So, you’ve got your home office set up with your desk, computer, a comfy chair and other business-related necessities. Now what to do about those bare walls?

Many home office experts agree that when you decide to work for yourself from home, one of the perks you get is to be able to decorate the room however you want – no more corporate rules about what is and is not acceptable wall or cubicle ornamentation.

“My overall opinion is that the office should be a reflection of who you are and what you do and the things that you like … the things you are working for to begin with,” said Neal Zimmerman, an architect who heads Neal Zimmerman and Associates AIA, and is the author of “Home Workspace Idea Book” and “At Work at Home.” “That doesn’t mean if your passion is a 30-foot sailboat, you pull it through your living room. But you can have a nice photo.
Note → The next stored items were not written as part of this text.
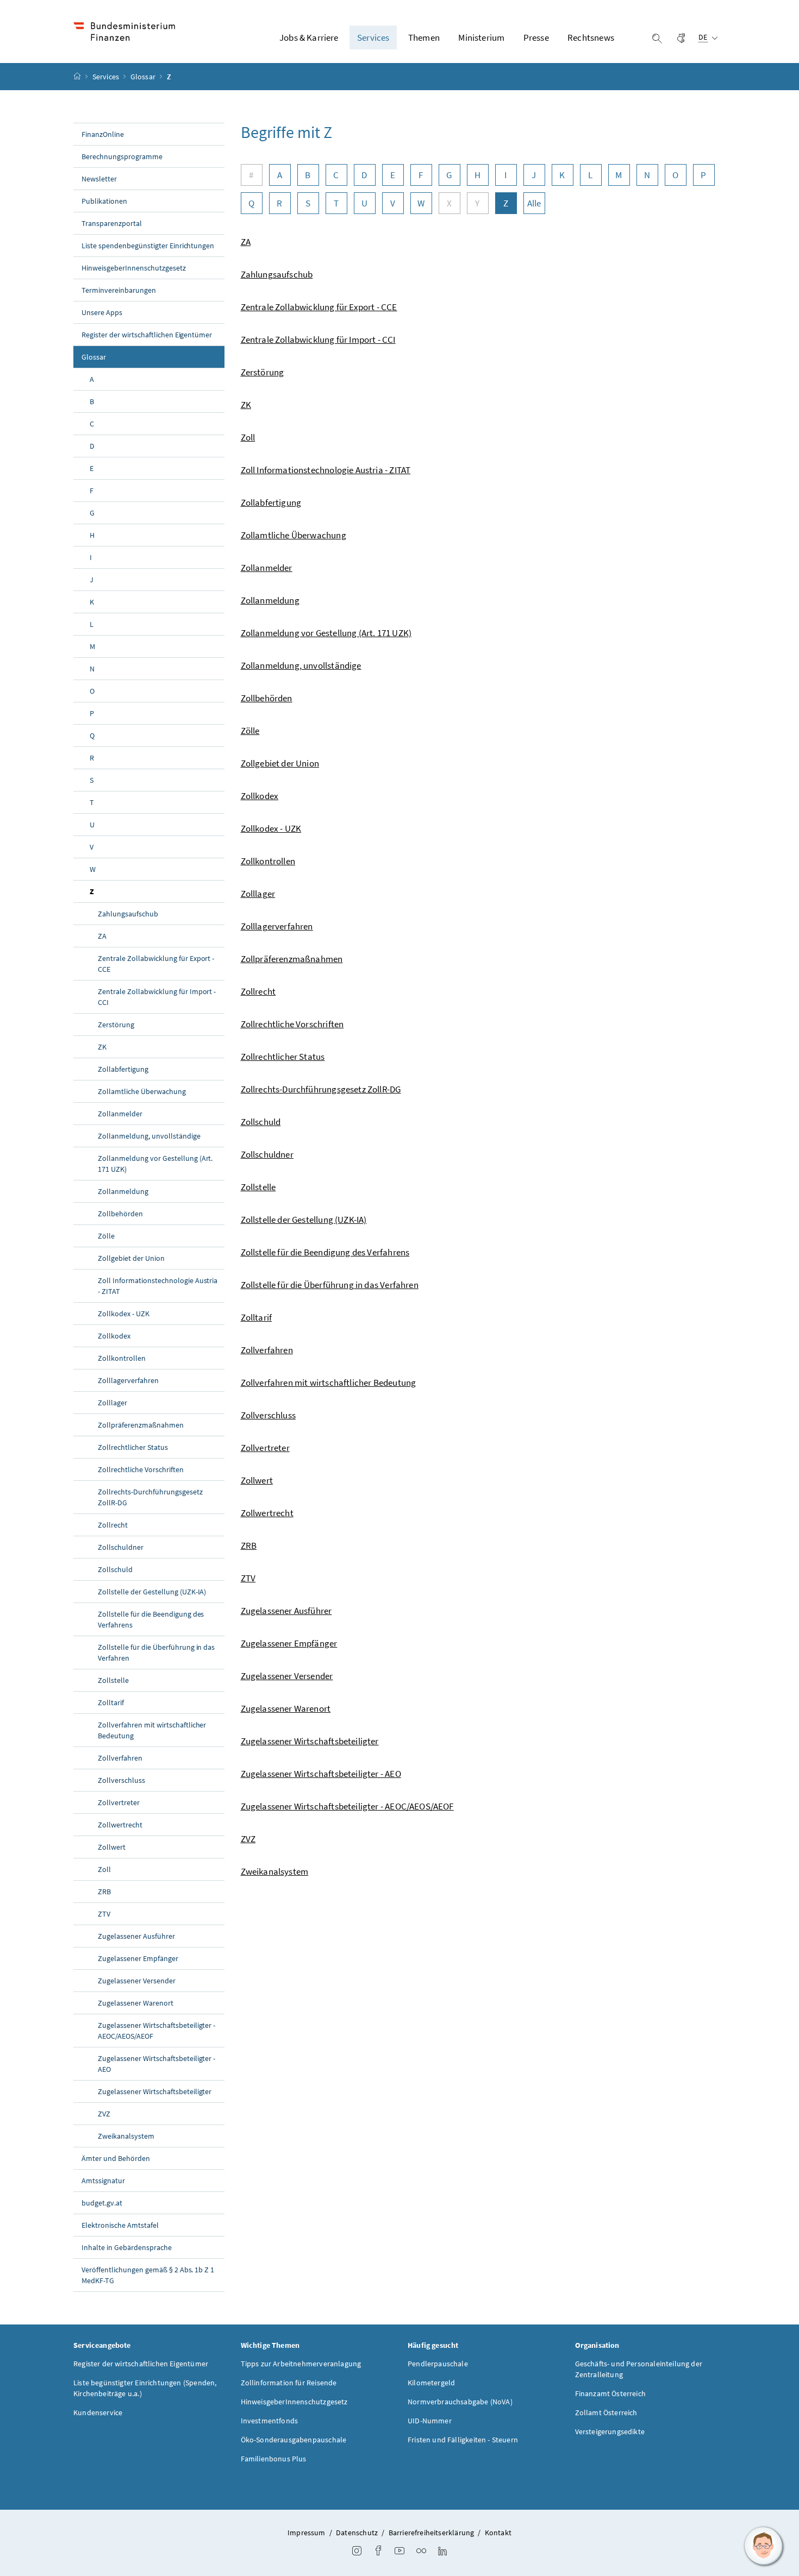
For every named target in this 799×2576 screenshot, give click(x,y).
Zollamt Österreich (606, 2412)
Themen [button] (424, 37)
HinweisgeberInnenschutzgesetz (134, 268)
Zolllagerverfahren (128, 1380)
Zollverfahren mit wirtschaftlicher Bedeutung (152, 1730)
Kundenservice (97, 2412)
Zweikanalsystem (126, 2136)
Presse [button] (536, 37)
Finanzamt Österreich (610, 2393)
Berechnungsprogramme (122, 156)
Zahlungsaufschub (128, 914)
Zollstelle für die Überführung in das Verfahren (156, 1652)
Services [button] (373, 37)
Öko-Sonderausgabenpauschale (294, 2440)
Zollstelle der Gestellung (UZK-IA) (152, 1592)
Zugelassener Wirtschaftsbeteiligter (154, 2091)
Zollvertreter (119, 1802)
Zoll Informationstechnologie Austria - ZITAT (157, 1286)
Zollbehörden (120, 1213)
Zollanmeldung (123, 1191)
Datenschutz (357, 2532)
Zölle (106, 1236)
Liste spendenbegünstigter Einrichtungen (148, 245)
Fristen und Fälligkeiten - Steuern (463, 2440)
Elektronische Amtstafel (120, 2225)
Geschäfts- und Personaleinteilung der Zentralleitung (639, 2369)
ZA (102, 936)
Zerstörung (116, 1024)
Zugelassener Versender (137, 1981)
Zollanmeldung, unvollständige (149, 1136)
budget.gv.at (102, 2203)
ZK (102, 1047)
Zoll (104, 1869)
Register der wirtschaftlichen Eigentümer (147, 335)
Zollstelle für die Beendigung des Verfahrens (151, 1619)
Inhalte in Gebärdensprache (127, 2247)
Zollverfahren (120, 1758)
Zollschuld (115, 1569)
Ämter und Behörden (116, 2158)
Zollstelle (113, 1680)
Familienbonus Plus (274, 2459)
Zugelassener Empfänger (138, 1958)
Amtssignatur (103, 2180)
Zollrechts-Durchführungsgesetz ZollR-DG (150, 1497)
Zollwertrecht (120, 1825)
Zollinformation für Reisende (289, 2382)
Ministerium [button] (481, 37)
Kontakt (498, 2532)
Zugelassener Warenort (135, 2003)
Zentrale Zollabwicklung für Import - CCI (157, 997)
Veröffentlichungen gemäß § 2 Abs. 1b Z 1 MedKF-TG (148, 2275)
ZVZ (104, 2114)
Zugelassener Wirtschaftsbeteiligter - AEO (156, 2063)
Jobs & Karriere (309, 37)
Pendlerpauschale (438, 2363)
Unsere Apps (102, 312)
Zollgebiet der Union (131, 1258)
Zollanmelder (120, 1114)
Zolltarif (111, 1702)
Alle (534, 203)
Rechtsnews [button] (590, 37)
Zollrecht (113, 1525)
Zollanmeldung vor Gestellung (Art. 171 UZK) (155, 1163)
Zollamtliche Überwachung (142, 1091)
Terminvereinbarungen (119, 290)
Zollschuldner (120, 1547)
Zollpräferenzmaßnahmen (141, 1425)
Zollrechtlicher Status (133, 1447)
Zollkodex (114, 1336)
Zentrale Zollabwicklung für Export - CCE (156, 963)
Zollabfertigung (123, 1069)
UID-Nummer (430, 2421)
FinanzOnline (103, 134)
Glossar (143, 76)
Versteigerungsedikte (610, 2431)
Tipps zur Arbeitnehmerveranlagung (301, 2363)
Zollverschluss (121, 1780)
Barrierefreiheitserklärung (432, 2532)
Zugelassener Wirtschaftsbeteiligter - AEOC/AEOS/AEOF (156, 2030)
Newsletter (99, 179)
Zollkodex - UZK (123, 1313)
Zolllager (112, 1403)
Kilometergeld (431, 2382)
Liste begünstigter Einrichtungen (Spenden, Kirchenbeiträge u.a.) (144, 2388)
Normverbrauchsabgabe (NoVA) (460, 2402)
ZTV (104, 1914)
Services (106, 76)
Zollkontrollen (122, 1358)
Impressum (307, 2532)
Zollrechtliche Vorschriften (141, 1469)
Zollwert (112, 1847)
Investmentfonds (269, 2421)
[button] (764, 2546)
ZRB (104, 1891)
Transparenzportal (112, 223)
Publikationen (104, 201)
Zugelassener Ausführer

“There’s no reason why you can’t have nice pieces of art – it can be flat, three-dimensional, it can be a lot of things … that have meaning to you.”

In his own home office Zimmerman - whose Connecticut home office was rated by Business Week readers as the best home office in 2008 – has a couple of oil paintings and photographs adorning his walls – no diplomas or similar documents, however. Other eye-catching scenes include a New York City street scene, as he grew up in the New York metro area, and a view of a sailboat meandering down a Montana river.

The latter picture, Zimmerman added, is “a very placid scene and it gives me pleasure to look at it.”

Such views can come in handy in times of high work stress. Many experts recommend neutral colors or calming tones; however, professionals whose expertise resides in areas such as graphic design or other creative arts may find that bolder is better for their work space. If you often meet with clients in your office, more business-generic than crazy nouveau may be a better fit.

“Treat it like a corporate office, but with a bit of flair and personalization - because that's what home office is all about, personalization.,” explained Marilyn Zelinksy-Syarto, a work-at-home writer, editor, and author, who specializes in office and workplace design and issues. “Clients will feel much more comfortable with artwork that is business-like, as if they were in a professional corporate office. It's just human nature to feel more taken care of professional environment. Working in a home office with business-like artwork (with flair) will make you feel more professional as well.”

And what about pictures drawn by your kids or their finger paintings? Those can be appropriate to a certain degree , as long as they don’t distract your clients … or you. Zelinksy-Syarto took her kids’ artwork off an entire wall of her office this month after she found her mind wandering every time she looked at. Into the scrapbooks they go.

“I feel much less distracted with all that stuff down,” she said. “It's also looking less cluttered in my office.”